这所院子紧靠路边,墙上还刷了一层白灰,看起来似乎比老姑家原来的房子敞亮。正对着院门的是二层平房,东面还有两间平房当小锅间,西墙下,是一座小小花坛。由于人少,她们只租了下面一层。听说,楼上也没人住,房东只在上面放了些东西。

家里的兄弟都去过老姑的新家,唯我常年在外奔走。趁着探亲的机会,按他们给的地址,一下就找到地方。拍了铁门,姑夫出来了。姑夫说,你老姑还惦记着陈郢的小园地,一早就骑着三轮车过去了。二表哥里屋睡觉,只露出一个囫囵的背。

第二次再来,老姑出去买菜了,姑夫去了市里看病了。院子里只剩下二表哥,坐在屋子前面,静静地看着四角的天空,看着飘来飘去的云朵。这一幕让我想起多年前,他偶尔来我们家的情形。

那时,我家院子的东南角有一棵大槐树,树冠大过寻常一间屋子。树顶常栖着一群鸽子。二表哥每次来,都没人陪他说话。他就坐在门口,默默看着那棵大槐树,几缕阳光透过树梢,洒在他面前的空地上。如果没有人跟他说羊的事,他会一直看到吃饭。家里任何一个人但凡提一句“二宝,你的羊呢”,他一定报之一笑,算是回应,除此之外,再无更多言语。

老姑家原来的村子距淮河不到五百米,村子后面就是淮河大坝。老宅的前面是一大片菜园,其他几块庄稼地都在坝子附近。印象中,村子西边的河滩上还有一座废气弃的硫酸厂。河滩茂盛的野草丛,就是二表哥放羊的主阵地。

一群羊,仿佛就成了他的全部寄托。我家到老姑家不到两里路。夏天,小表哥常常带我们去瓜地转上一圈,再溜达到河坝边上玩耍,或是下到淮河里捞乌龙(螺蛳)、掏歪歪(河蚌)。这个时候,二表哥仍然寸步不离地守着他的羊。有时,甚至饭桌上也不见他的影子。

有一次,他来我们家走亲戚,竟然还赶着羊过来。母羊下小羊,他就把母羊放到他住的屋子里,一直守着,直到小羊出生。

除了放羊,家里的粗重农活,二表哥也一直是主力军。

近几年,村子因为规划而拆迁,老姑也举家搬到长淮站老街的一所民房里。说是举家,其实只有三人了,老姑、姑夫和二表哥。家中的两个表哥和一位表姐均已成家,各有去处。

二表哥因小时候被人伤了脑袋,小学二年级没有读完就辍学在家,放羊干农活,一干就是四十年。而今,村子拆迁了,菜园没有了,耕地被征收了,羊群也早没了,二表哥就闲下来了。

**数据:**
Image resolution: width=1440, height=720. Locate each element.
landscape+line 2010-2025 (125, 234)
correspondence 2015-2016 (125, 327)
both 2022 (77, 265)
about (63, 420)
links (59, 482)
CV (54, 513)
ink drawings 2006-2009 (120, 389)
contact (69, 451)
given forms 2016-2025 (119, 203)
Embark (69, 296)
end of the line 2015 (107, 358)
* * *
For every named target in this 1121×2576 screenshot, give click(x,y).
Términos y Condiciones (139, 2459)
...
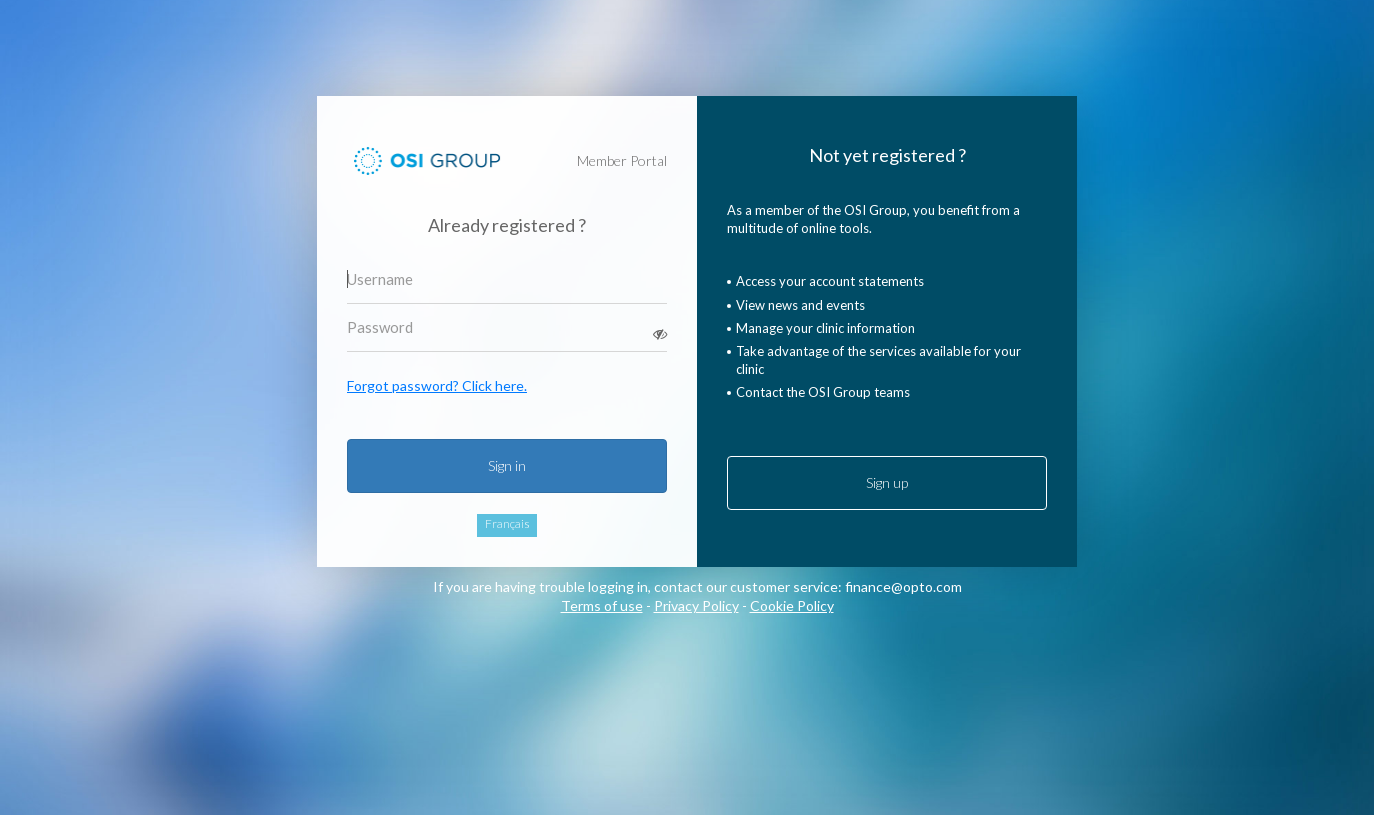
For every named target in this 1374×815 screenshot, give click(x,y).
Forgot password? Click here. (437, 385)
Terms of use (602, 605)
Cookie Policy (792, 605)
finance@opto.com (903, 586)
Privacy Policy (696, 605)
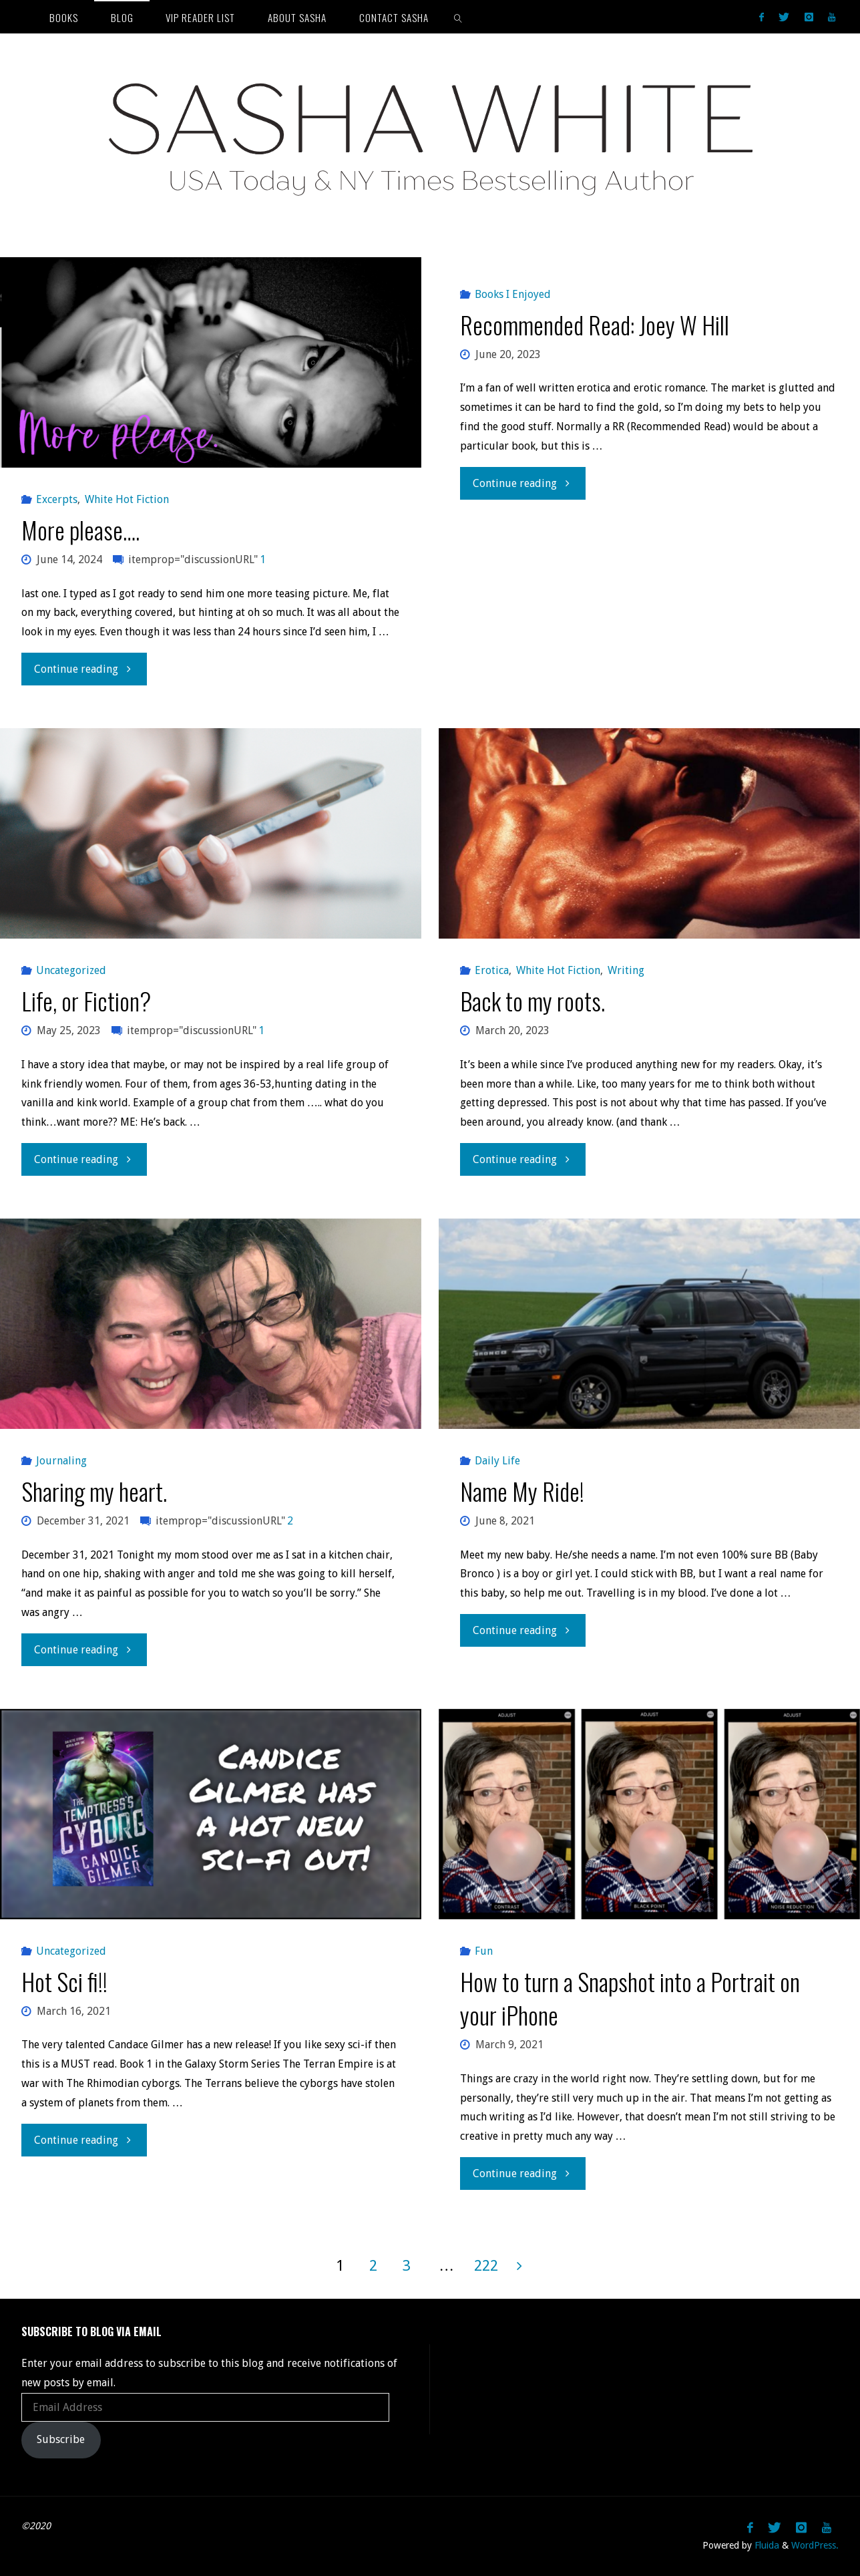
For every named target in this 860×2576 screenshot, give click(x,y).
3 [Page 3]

**练习题:**
1 - 在这篇写二表哥的散文中,夏天小表哥常带“我们”做哪几件事?请全部列出。
2 - 请接着这篇写二表哥的散文往下写。

**参考答案:**
1 -
1. 去瓜地转上一圈
2. 溜达到河坝边上玩耍
3. 下到淮河里捞乌龙(螺蛳)
4. 下到淮河里掏歪歪(河蚌)

2 -
在一个陌生的地方,二表哥无事可做,亦无地方可去。老姑说他年纪越来越大,脑子开始有些瘀了,不敢放他单独出去。以前住在村子里,大都是本家,彼此熟悉,转迷了,遇到熟人还能带回来。陌生的地方,谁肯帮忙。万一遇到坏人,直接拐跑了。

吃饭的时候,老姑颇为伤感地说了一句话。她说,她现在还在,还能照顾二表哥。有一天,她走了,谁来照顾他。

老姑反复说,这些年,这个家就亏着这个傻孩子了。他穿都是别人不穿的衣服,家里有什么吃什么,从不挑,不争。卖了羊,都补贴家用。现在家里好起来了,只剩下他一个没有去处。

老姑已八十岁了。为了他的将来,她去找过民政部门,他们说不符合条件,不给帮助。送他去福利院,又舍不得。有人给他说媒,老姑又看不上对方。几个兄弟姐妹家境也一般,上学的上学,上班的上班,哪个得闲照看他。

老姑最后说,你不是会写东西吧,就写写你二哥吧。起码,让大家都知道他的故事,让大家都知道,这个世上还有他这么个人。

回到项目,一安顿下来,我就动笔。关于二表哥的一幕幕往事马上浮现到眼前,仅用两个晚上就完成初稿。篇名最先叫《表哥》,在投稿的时候,灵机一动,改成《大槐树上有群羊》。

树叶的缝隙中,我还看见了忽闪而过的洁白云朵。那一阵阵被轻风赶着的白云,那变幻不定的白云,那自由自在的白云,那不沾染一点人间烟火的白云,不正是表哥在河滩上放牧的那群羊吗。